3. Flüssigwaschmittel verwenden

Waschpulver kann die Oberfläche aufrauen, daher empfiehlt sich, lieber sanftes flüssiges Waschmittel zu verwenden. Weichspüler schwächt die Fasern zusätzlich.

4. Trocknen

Der Trockner verursacht zusätzlichen Faserabrieb. Daher solltest du deine Polyester Teile lieber hängend an der Luft trocknen lassen.


Fazit

Du solltest komplett auf den Kauf von neuem Polyester verzichten. Wenn du für einen speziellen Zweck ein Kleidungsstück aus Polyester brauchst, kannst du dir auf dem Second Hand Markt günstig hochwertige Markenkleidung kaufen. Mit der richtigen Pflege hält dir das Teil ein Leben lang und du verringerst gleichzeitig den Zulauf von Mikroplastik in den Wasserkreislauf. 
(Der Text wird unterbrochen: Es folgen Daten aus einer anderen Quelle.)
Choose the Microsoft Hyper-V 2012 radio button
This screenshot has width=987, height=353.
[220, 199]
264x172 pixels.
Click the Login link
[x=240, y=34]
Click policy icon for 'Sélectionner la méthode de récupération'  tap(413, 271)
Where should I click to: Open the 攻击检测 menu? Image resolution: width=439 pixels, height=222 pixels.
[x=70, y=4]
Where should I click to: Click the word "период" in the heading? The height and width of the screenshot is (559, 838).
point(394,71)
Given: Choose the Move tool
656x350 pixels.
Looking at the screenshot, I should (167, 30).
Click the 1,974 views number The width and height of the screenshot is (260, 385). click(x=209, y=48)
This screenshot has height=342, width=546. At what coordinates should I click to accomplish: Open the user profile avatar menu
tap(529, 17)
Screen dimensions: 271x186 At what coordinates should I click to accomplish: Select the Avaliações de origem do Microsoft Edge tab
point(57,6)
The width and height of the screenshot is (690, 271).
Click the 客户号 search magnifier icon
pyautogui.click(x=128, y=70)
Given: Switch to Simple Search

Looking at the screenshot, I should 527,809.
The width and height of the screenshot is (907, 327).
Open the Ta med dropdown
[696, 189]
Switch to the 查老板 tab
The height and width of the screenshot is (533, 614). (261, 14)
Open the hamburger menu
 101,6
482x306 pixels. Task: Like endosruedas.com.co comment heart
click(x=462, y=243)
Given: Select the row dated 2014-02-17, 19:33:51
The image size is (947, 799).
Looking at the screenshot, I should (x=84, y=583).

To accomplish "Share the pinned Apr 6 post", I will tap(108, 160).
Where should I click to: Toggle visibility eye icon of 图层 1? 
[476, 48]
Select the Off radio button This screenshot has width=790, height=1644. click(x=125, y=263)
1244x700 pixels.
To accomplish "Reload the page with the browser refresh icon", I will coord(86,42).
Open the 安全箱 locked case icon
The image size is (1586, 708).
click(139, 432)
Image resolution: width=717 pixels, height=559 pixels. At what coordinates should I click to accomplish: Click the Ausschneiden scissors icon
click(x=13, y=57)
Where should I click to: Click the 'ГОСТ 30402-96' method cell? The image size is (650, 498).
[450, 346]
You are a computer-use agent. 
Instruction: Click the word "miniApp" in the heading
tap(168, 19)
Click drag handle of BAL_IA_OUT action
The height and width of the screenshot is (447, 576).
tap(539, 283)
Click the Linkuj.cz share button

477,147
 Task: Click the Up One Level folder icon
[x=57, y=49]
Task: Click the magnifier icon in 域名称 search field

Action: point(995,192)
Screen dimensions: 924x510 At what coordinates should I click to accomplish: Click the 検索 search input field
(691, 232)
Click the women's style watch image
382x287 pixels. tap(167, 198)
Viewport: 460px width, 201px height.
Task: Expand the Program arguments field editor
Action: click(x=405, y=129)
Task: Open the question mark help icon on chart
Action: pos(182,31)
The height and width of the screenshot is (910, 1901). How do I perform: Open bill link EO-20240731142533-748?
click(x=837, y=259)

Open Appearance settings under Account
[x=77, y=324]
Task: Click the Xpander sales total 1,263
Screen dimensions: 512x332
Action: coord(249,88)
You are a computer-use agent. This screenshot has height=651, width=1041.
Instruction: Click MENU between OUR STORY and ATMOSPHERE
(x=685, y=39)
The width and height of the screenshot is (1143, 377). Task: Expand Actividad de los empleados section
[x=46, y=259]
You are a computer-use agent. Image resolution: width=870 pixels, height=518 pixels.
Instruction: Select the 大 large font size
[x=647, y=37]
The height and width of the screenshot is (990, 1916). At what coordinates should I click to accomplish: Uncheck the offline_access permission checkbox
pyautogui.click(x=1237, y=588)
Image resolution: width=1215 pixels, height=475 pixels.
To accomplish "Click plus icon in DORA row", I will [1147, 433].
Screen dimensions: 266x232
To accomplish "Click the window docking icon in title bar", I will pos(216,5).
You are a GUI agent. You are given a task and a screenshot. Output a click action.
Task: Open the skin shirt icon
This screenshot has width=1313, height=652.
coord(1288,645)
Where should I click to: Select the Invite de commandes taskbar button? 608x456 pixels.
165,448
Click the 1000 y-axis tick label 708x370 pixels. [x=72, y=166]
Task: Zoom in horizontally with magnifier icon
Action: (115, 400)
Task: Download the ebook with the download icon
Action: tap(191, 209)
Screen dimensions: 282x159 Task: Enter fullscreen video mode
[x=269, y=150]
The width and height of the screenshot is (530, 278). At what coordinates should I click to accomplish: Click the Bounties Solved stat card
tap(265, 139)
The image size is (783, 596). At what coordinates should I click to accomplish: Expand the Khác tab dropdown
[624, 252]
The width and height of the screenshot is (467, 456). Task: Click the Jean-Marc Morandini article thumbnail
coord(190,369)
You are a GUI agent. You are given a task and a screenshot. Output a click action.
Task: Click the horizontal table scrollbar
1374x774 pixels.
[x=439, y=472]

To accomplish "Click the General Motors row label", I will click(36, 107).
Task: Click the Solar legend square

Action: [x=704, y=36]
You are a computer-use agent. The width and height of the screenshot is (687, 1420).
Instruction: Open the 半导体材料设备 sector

Eine weitere Möglichkeit, Polyester zu reduzieren, ist Upcycling. Mischgewebe kann in Gegenständen verarbeitet werden, die nicht mit Wasser in Berührung kommen. Ausgediente Einzelteile können zu einem neuen, funktionalen Upcycling-Teil zusammengesetzt werden. Bei chvnge verarbeiten wir nur hochwertige Polyester Teile, die speziell zu funktionaler Kleidung weiterverarbeitet wird. Gleichzeitig arbeiten wir an Lösungen, um Polyester komplett aus dem Verkehr zu ziehen.